The average daily deaths in the United States from the virus have risen to well over 3,000, and the Centers for Disease Control and Prevention has sounded the alarm over a fast-spreading, far more contagious variant of the coronavirus, of which the official project is the dominant source of infection will be the country by March, potentially leading to another wave of cases and deaths.
In comments aimed at states’ disappointment that there was no reserve of additional vaccines that the Trump administration had promised to release, he said his team was “a big mess” over the manufacture and distribution of vaccines have inherited.
“But we have a plan to fix the problem,” said Klain, referring to a federal vaccination campaign that Mr Biden announced on Friday. “We believe there are a few things we can do to speed up the delivery of this vaccine.”
He particularly criticized President Trump’s handling of the coronavirus pandemic, who had served as “Ebola Tsar” under President Barack Obama during an outbreak of the deadly disease in his second term.
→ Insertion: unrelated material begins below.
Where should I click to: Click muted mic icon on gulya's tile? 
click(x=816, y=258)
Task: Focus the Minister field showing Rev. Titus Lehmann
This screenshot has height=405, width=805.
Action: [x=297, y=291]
A video of Mr Klain briefing Mr Trump about the pandemic was circulated widely during the campaign.
Trump administration officials last week urged states to relax eligibility criteria and begin vaccinating all Americans aged 65 and over. Some states, including New York, were quick to respond, creating interest and confusion as thousands of newly admitted people searched for dates to get vaccinated.
However, it found that there was no supply of extra doses of vaccine waiting to be distributed to these states – just the amounts already promised, much of which would be given as a second dose to people who had already received their first doses .
Dr. Anthony S. Fauci, director of the National Institute for Allergies and Infectious Diseases, said Sunday that he too had tried to clear up the confusion about how many doses were held by the federal government and where they were going.
“I think there was just a misunderstanding,” said Dr. Fauci on NBC’s “Meet the Press”. “When the doses were released, an equal amount was withheld to ensure that those who received their first doses were clearly getting their second doses if there was any disruption in the flow of supply,” he said.
When it was clear that the vaccine production would be reliable, he added, “The decision was made rather than just giving enough for the first dose and holding back for the second dose that once she received the available doses, she would give it because now they would have confidence that the next amount they would get. “
Brian Deese, the new head of the National Economic Council, also stressed the urgency of approving a $ 1.9 trillion stimulus plan that the new administration in Biden unveiled last week to aid the recovery effort, citing Data suggesting rising unemployment and more Americans going hungry.
“The truth is, we are at a very precarious moment,” Deese said in an appearance on Fox News Sunday. “We have an acute economic crisis and a human crisis and we need decisive action.”